Danilo Astori, de 77 años, es un ministro especializado en mantener la estabilidad macroeconómica, por lo que ha ocupado el cargo por más de una década en la que ha gobernado el centroizquierdista Frente Amplio, lo que ha permitido al país llevar una agenda reformista gradual y sin grandes sobresaltos.

Un buen logro, pero que debe matizarse al considerar que históricamente Uruguay es el país, tal vez, más estable de toda América Latina, por lo que hoy tiene casi pleno empleo (7,7%), la más alta proporción de inversión extranjera respecto de su PIB (1,7%), que prácticamente ha erradicado la indigencia y que tiene el nivel más bajo de pobreza de la región (9,4% frente a un promedio regional de 29,9%).

Sin embargo, la estabilidad y la calma no lo es todo, en especial para un país que, pese a que se ve bien, requiere urgentemente de modernizar el Estado y el sector productivo, diversificar la matriz productiva a través de la intensificación de la economía del conocimiento para transformar el país en una plataforma de servicios a nivel latinoamericano y global, y controlar la deuda pública.

En cuanto a la modernización, Uruguay ha logrado desarrollar una política interesante de innovación, ciencia y tecnología. Es el primer país en América Latina en incorporar la tecnología 4.5G, que ofrece más de 500 megabits por segundo, y es el número uno de la región en el desarrollo de las Tecnologías de la Información y Comunicación (TICs), según la Unión Internacional de Telecomunicaciones, que destacó el acceso, uso y habilidades del internet en la comunidad uruguaya. Esto, aunque la inversión en I+D aún no llega a un 1% del PIB, como fue prometido.

Pero la mosca en la sopa del ministro es el control de la deuda, la mayor en relación con su economía entre los países de este especial (59,8% del PIB, mientras los otros tienen un promedio de 43,4%). Además, el déficit fiscal alcanzó los 3,8% del PIB en febrero de 2017, 0,2% puntos más respecto al mismo período del año anterior. Al mismo tiempo, el crecimiento de los ingresos públicos está estancado en una velocidad promedio de 1,2% anual desde 2014, según el Ministerio de Economía y Finanzas.

Tal vez todas señales que anuncian el inicio del fin de un ciclo económico que requiere un paquete económico potente y reformista. Cualidades que tal vez no describan al actual Astori.

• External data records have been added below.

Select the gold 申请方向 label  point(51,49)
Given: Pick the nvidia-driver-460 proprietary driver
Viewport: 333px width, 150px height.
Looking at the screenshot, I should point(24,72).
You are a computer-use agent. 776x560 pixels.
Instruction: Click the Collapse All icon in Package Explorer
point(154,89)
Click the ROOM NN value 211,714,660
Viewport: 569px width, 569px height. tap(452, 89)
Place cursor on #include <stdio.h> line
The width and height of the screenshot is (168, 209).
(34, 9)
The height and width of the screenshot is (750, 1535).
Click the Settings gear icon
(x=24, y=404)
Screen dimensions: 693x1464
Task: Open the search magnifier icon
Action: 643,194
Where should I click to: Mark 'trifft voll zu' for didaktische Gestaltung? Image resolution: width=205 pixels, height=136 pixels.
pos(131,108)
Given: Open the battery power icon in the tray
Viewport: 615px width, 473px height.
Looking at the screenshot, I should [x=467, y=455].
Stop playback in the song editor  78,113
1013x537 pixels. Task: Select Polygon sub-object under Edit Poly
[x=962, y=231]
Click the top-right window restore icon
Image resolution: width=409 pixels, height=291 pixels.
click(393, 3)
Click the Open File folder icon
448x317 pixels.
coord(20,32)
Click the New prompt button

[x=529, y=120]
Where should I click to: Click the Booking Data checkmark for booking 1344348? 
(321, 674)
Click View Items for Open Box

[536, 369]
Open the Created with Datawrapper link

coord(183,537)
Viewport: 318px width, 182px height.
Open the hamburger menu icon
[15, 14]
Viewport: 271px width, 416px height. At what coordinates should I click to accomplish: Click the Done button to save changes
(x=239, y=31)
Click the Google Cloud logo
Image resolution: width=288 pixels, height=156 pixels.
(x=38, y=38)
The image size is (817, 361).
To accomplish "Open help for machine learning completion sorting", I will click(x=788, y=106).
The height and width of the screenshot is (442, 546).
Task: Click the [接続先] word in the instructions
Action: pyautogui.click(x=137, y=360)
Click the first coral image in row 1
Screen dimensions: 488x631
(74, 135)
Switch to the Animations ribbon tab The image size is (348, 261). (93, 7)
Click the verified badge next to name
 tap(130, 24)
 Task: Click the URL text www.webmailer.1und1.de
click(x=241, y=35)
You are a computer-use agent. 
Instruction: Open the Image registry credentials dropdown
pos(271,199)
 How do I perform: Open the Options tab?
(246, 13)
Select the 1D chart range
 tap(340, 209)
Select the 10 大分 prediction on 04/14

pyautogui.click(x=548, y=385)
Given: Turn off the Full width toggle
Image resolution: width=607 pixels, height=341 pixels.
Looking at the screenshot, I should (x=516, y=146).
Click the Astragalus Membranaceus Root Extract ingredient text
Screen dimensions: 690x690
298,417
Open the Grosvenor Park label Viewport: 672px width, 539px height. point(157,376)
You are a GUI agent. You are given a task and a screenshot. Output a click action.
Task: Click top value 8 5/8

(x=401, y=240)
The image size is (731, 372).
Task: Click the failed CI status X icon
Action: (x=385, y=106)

En concreto, lo que falta es mayor atrevimiento para disminuir el gasto fiscal, el que se estima que en 2017 aumentará en US$ 112 millones respecto del presupuesto anual del año anterior. En compensación y para controlar el déficit, Astori ha debido recurrir a una política por lo general desaconsejable, como lo es aumentar la presión impositiva al sector productivo, agrandando los aportes de las empresas públicas al fisco, aumentando el Impuesto a la Renta de Personas Físicas, y un alza del Impuesto de Asistencia a la Seguridad Social. Esto ha permitido una recaudación neta de US$ 9.083 millones en 2017, creciendo un 6% interanual, pero no solucionó el problema de fondo, porque el déficit de los últimos doce meses a octubre de 2017 se ubicó en el 3,5% del PIB, sobrepasando la promesa gubernamental de que cerraría el año con 3,3%.

Otro punto complicado es la modernización de las cinco grandes empresas públicas: UTE, OSE, Antel, Administración Nacional de Puertos y Ancap), la que, pese a ser urgente, no cuenta con medidas concretas, y siguen siendo la causa del 50% del déficit público actual, según el informe del Banco Central de Uruguay.